GOAL: Can you edit the material from the line with "Where should I click to: Open" through the end of the material, putting "Screen size" in place of "Image resolution" and leaving everything else unchanged? Give back only those lines, without the pictures.

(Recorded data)
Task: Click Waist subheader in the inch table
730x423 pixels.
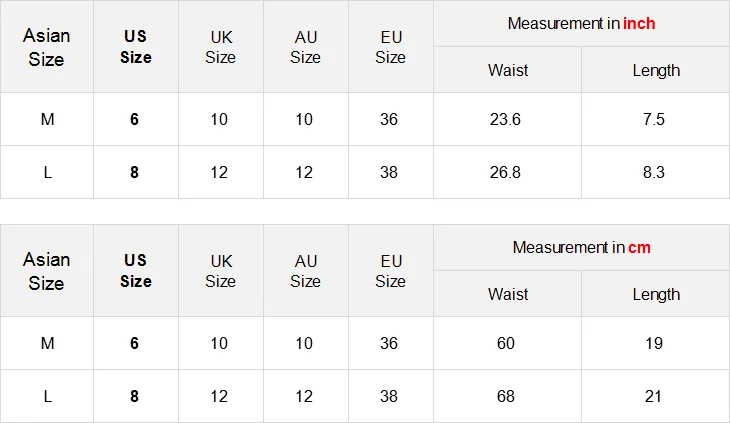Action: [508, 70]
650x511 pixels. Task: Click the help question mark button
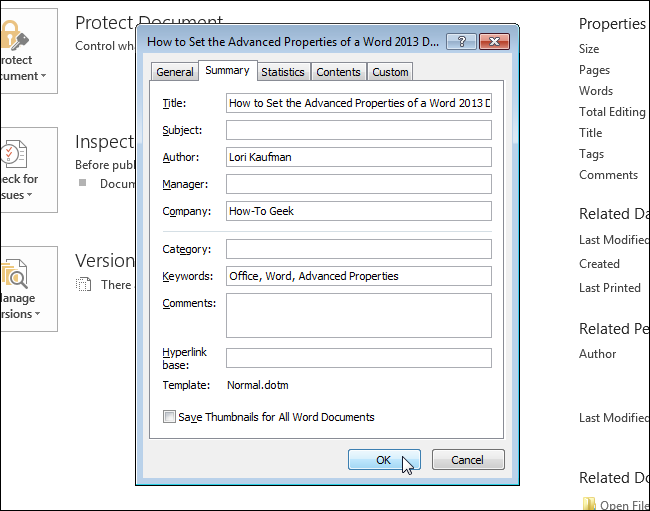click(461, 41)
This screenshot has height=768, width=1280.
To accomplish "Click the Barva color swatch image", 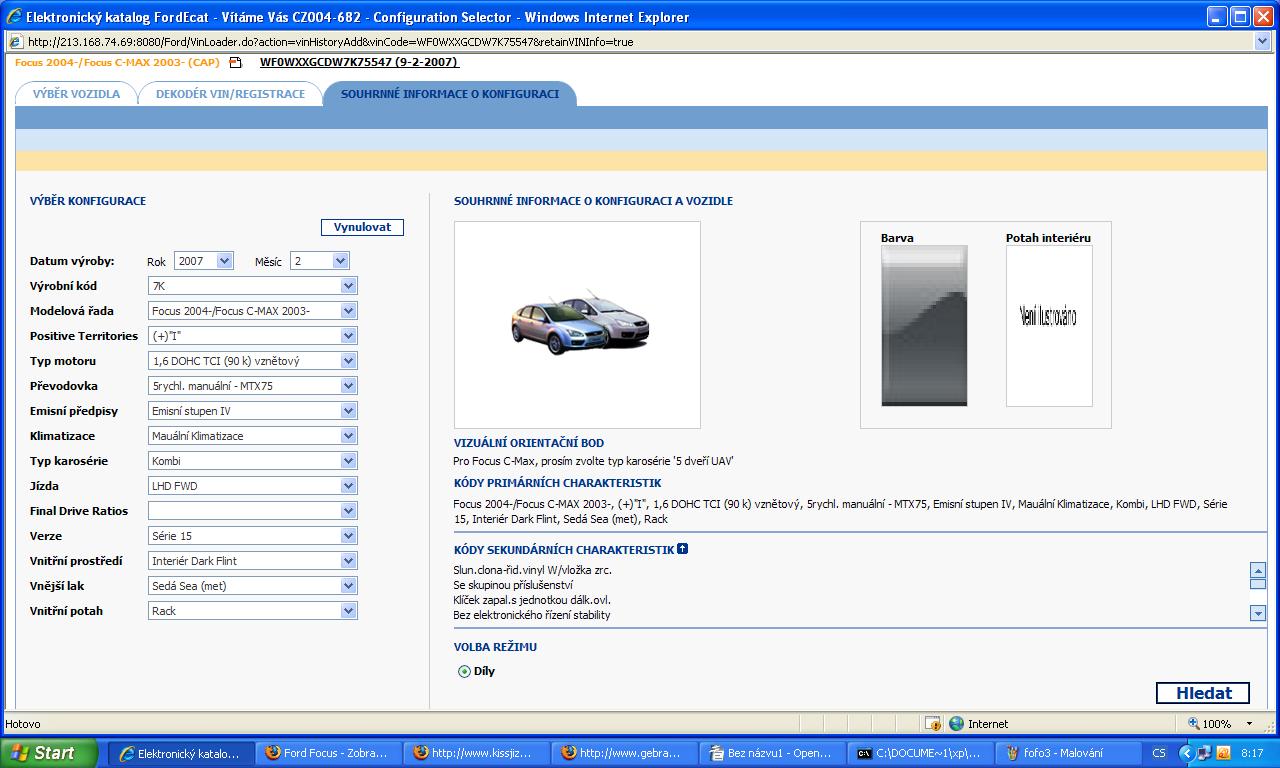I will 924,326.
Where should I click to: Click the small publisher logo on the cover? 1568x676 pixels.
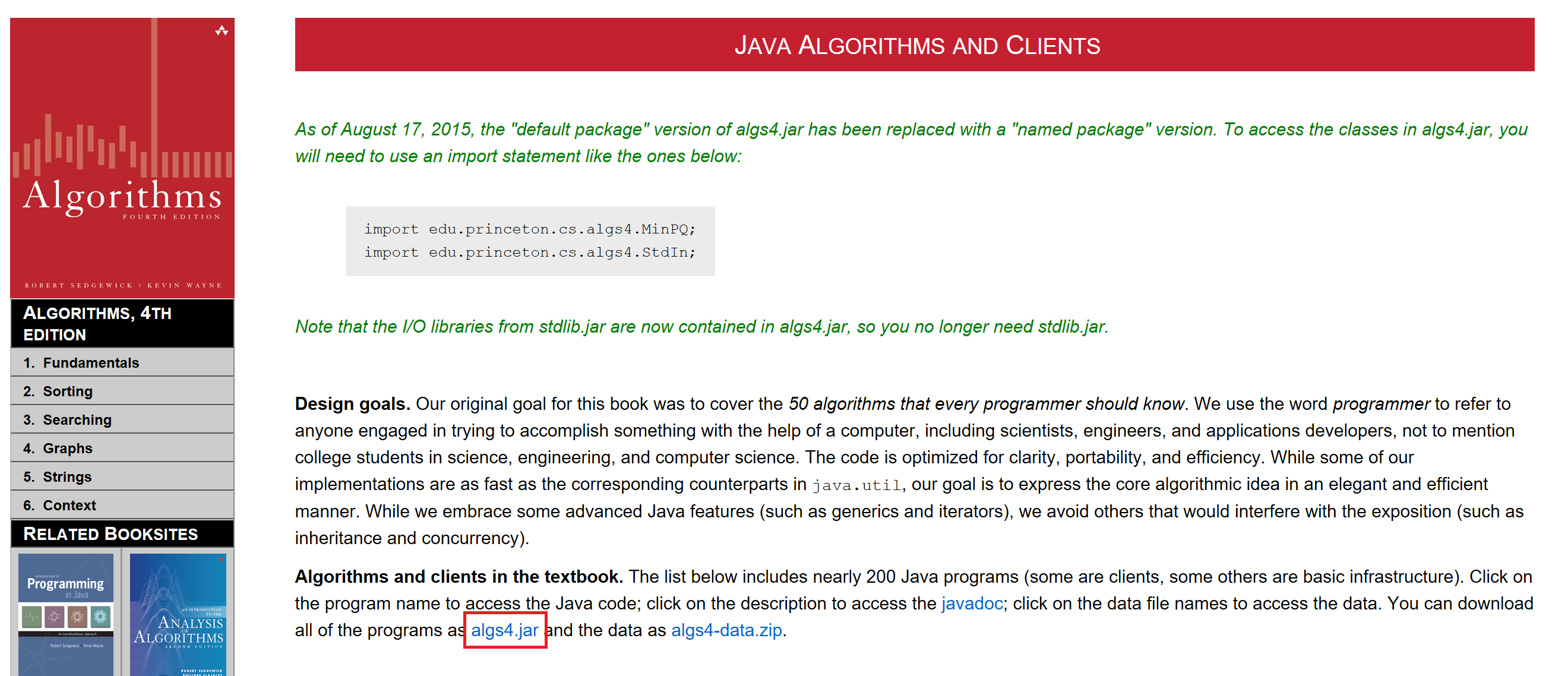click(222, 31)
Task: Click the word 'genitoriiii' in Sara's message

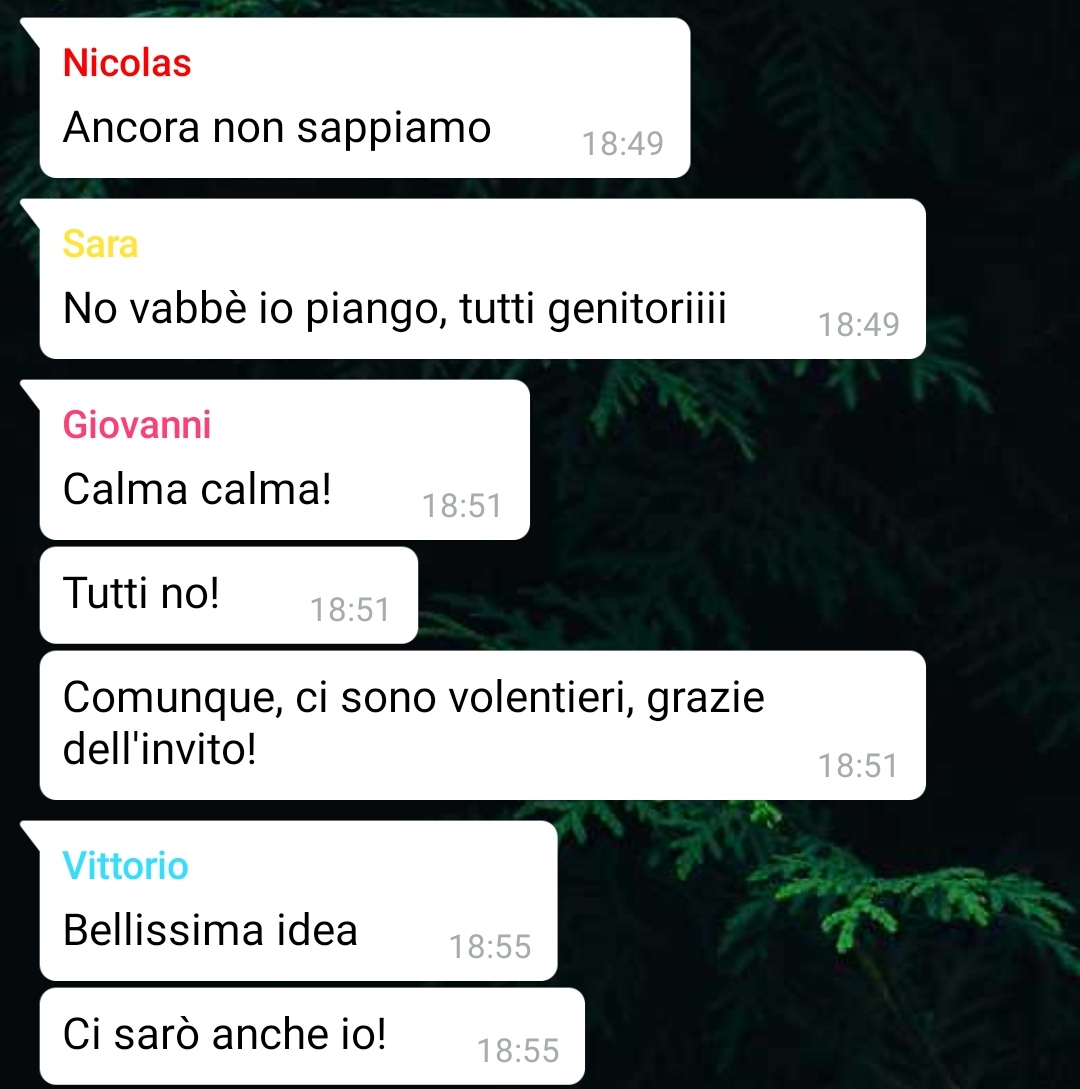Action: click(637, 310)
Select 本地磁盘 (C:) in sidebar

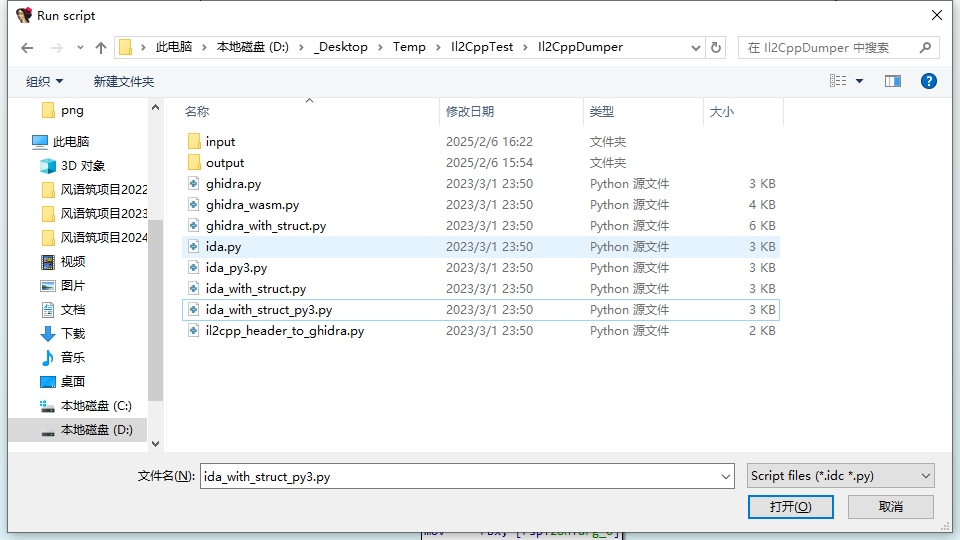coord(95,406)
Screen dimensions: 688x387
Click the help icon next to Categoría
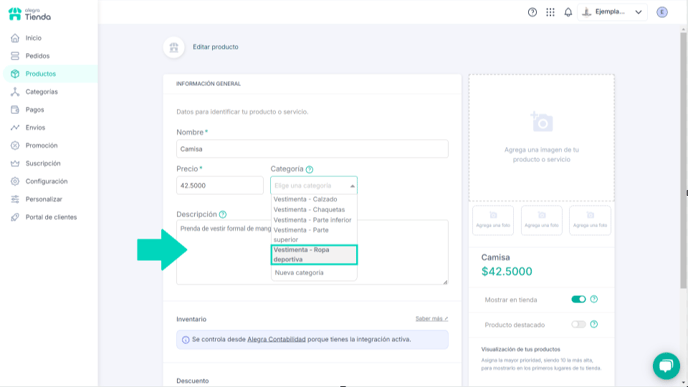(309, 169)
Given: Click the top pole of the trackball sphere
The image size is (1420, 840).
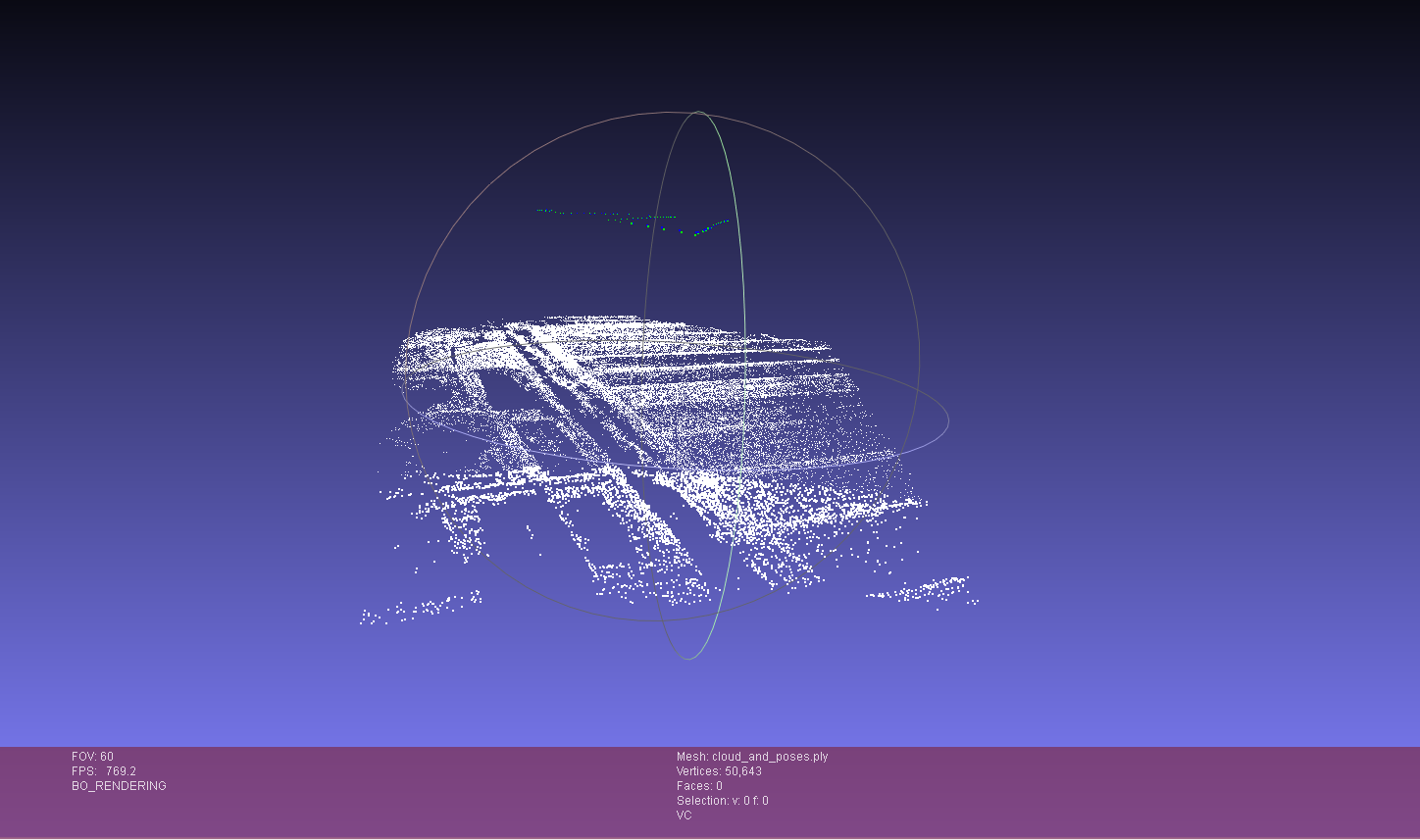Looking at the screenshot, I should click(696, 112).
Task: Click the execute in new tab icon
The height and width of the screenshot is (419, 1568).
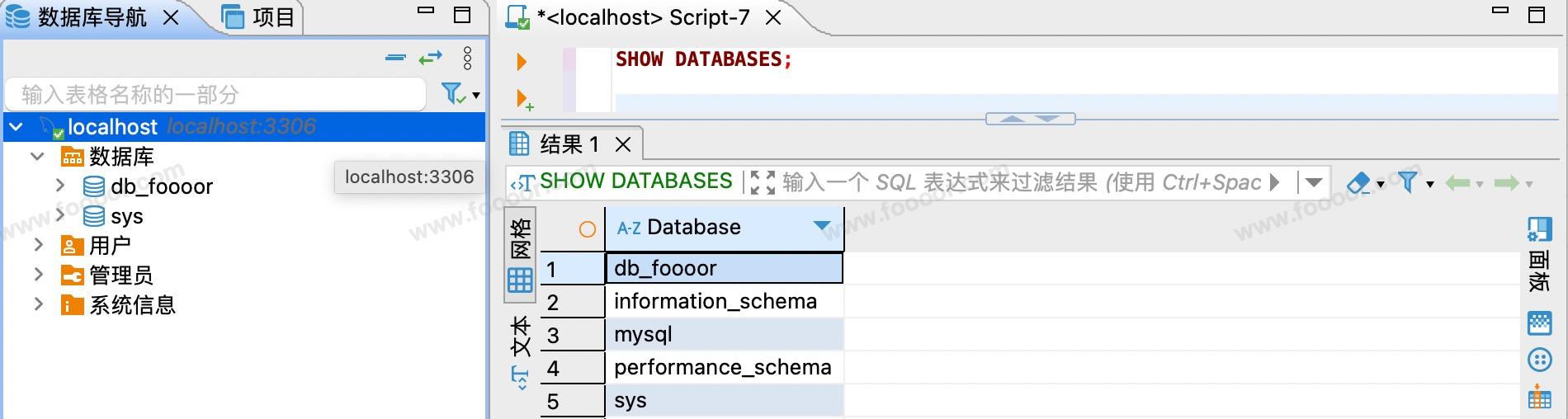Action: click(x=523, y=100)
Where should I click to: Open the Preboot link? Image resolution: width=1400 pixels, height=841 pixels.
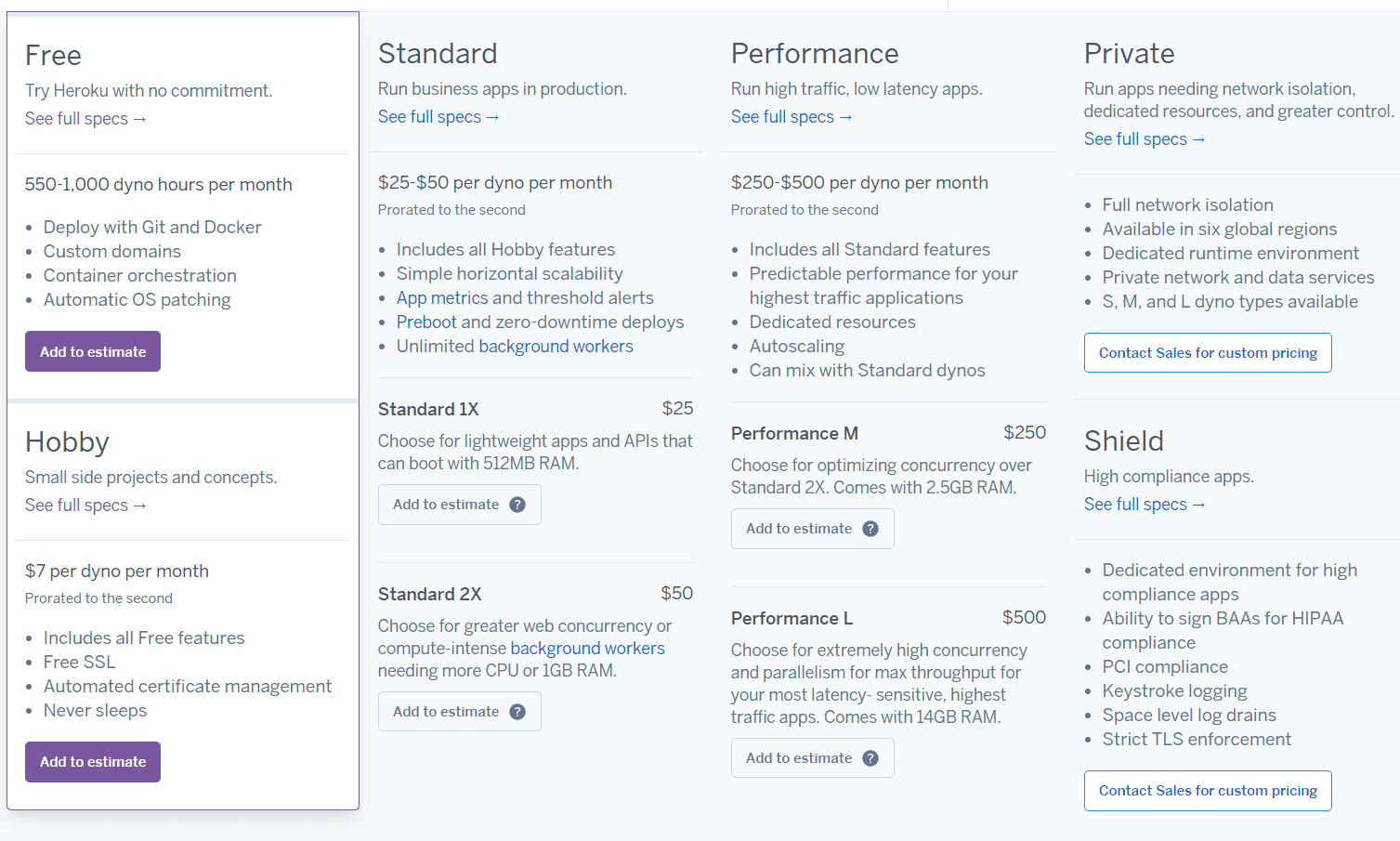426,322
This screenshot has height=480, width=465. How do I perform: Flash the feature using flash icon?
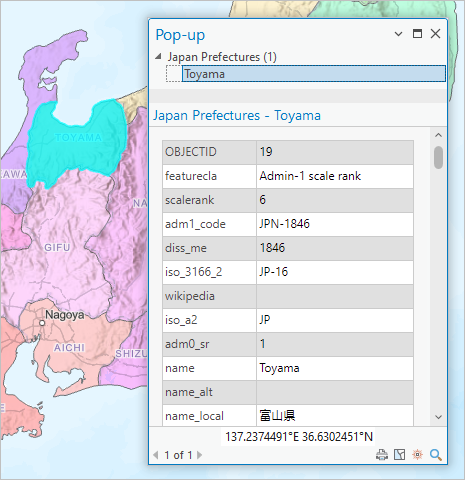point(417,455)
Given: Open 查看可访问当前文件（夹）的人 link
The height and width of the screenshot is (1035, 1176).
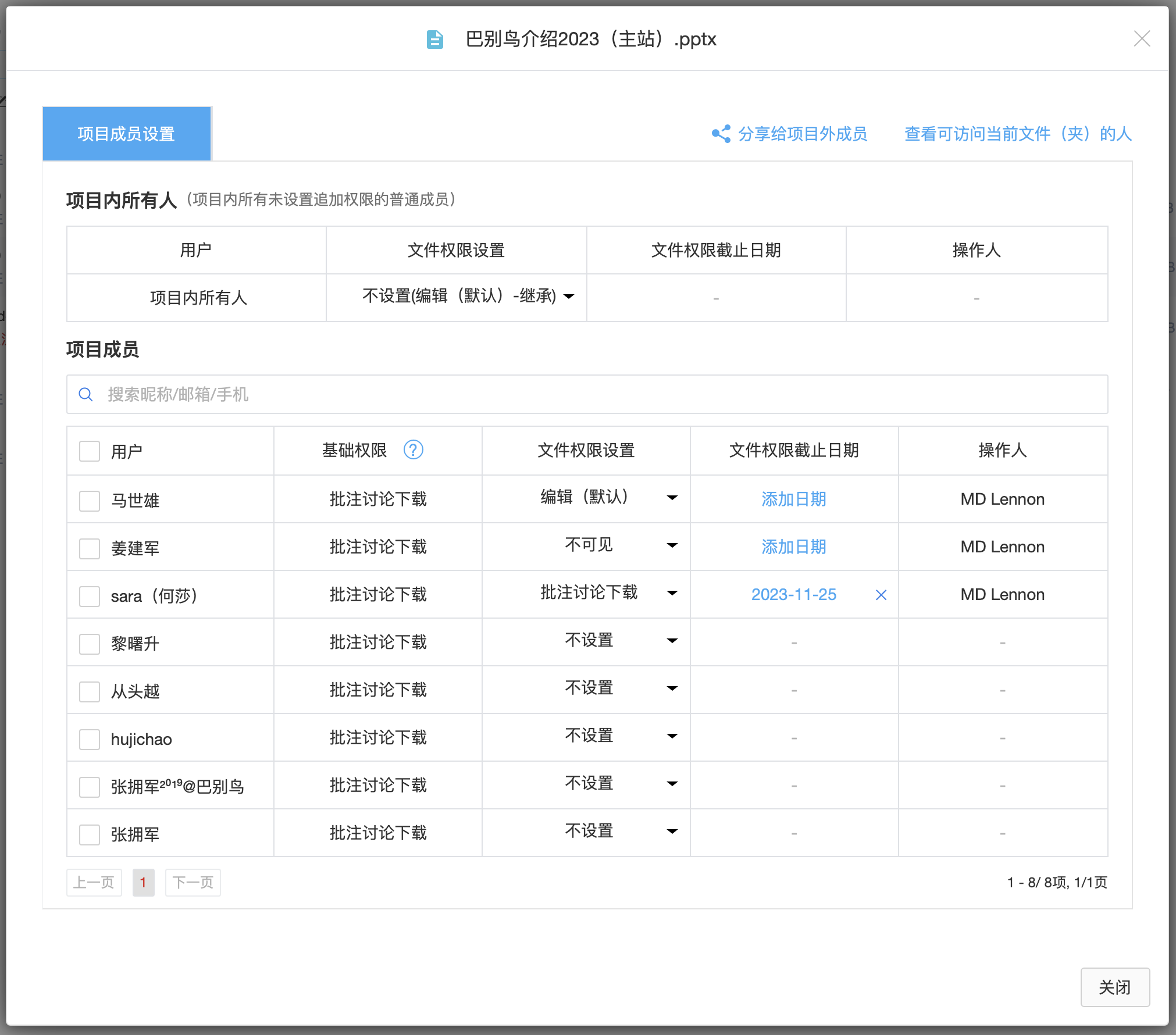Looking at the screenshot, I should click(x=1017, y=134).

RESPONSE BELOW:
Where should I click to: Open the Preboot link? Screen size: width=1400 pixels, height=841 pixels.
426,322
This screenshot has height=480, width=465. How do I perform: Flash the feature using flash icon?
point(417,455)
Given: Open 查看可访问当前文件（夹）的人 link
The height and width of the screenshot is (1035, 1176).
Looking at the screenshot, I should click(x=1017, y=134).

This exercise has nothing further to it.